ÖzelRadyoUlusal

Cem Arslan, Özcan Beylan’a Konuştu: ‘Yayın Adabını Kadir Çöpdemir’den Öğrendim !’

Best Fm frekanslarının tecrübeli ismi ünlü radyo programcısı Cem Arslan 24 yıllık kariyerini, radyo sektörünü ve özel hayatını Müzik OnAir’dan Özcan Beylan’a anlattı.

Bakkal çıraklığı, kamyonculuk ve esnaflık yaptığını söyleyen ünlü radyocu mesleki kariyerini özetlerken,  ‘TRT’den sonraki özel medya kurulurken çevresi olan, sosyal çıtası yüksel olan, muhabbeti iyi olan insanlar çok aranır haldeydi. İstenir haldeydi. Bizde bu çevremizden dolayı, medya dünyasına kabul edildik. Medya, yaptığım birçok işte edindiğim insanlardan dolayı benim kapımı çaldı.’ ifadelerini kullandı.

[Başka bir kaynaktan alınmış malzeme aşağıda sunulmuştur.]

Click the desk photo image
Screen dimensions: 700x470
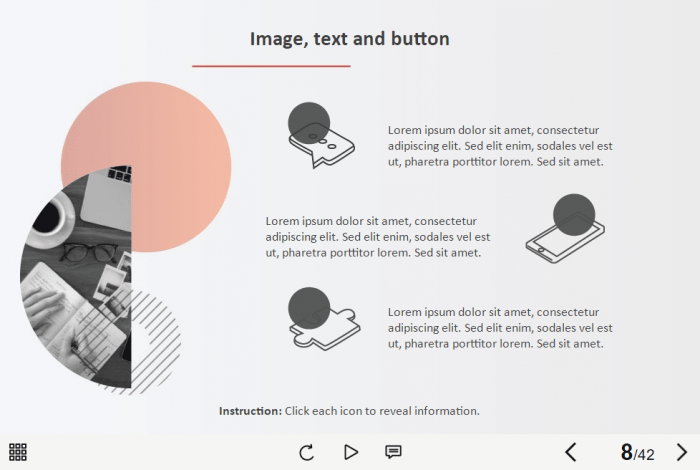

Meslektaşı Kadir Çöpdemir’in kendisinde çok emeği olduğunu söyleyen Cem Arslan, ‘Ondan çok şey öğrendim, radyonun tekniği, yayın adabını öğrendim.’ dedi.

İşte o röportaj;

Radyo ve radyoculuk sizin için ne anlam ifade ediyor?
Radyo benim için çok şey ifade ediyor. Çünkü, 1992’de benim medya kariyerim televizyon dünyası ile başladığında, ben aslında televizyondan radyoya geçenlerdenim. Netice itibariyle birçok kişi radyodan televizyona geçiyor ve radyo benim için samimiyet, radyo benim için hayatın kendisi, radyo benim için aynı ülkede yaşadığı, aynı kaderde yaşadığı, aynı coğrafyada yaşadığı ama yüz yüze tanışmadığı insanlarla en çabuk samimi olabilme ve en çabuk duygularını paylaşabilme yöntemi. Yani neticede ben yüz yüze hiç tanışmadığım, hiç el sıkışmadığımı ama kalpleriyle tanıştığım insanlarla muhatabım. Kalben tanışıyoruz dinleyicilerimle, beyinen tanışıyoruz, bir insanın bir insanı tanımasını sağlayacak yüz yüze konuşmak tokalaşmak, selamlaşmak olarak bizim beynimize kazınmıştır. Biz radyo programı yaparak bunu aşmış vaziyetteyiz. Biz el sıkışarak değil kalp sıkışarak, beyin sıkışarak tanışıyoruz insanlarla. Aynı hayata anı bakıyoruz. Espri çıtamız aynı, hayata bakış açımız aynı, değerlerimiz aynı. Onun için bu da radyo zemininde oluyor. Radyo benim için samimiyet demek, radyo benim için insan demek, radyo benim için hayata aynı bakan insanların buluştuğu ortak payda demek.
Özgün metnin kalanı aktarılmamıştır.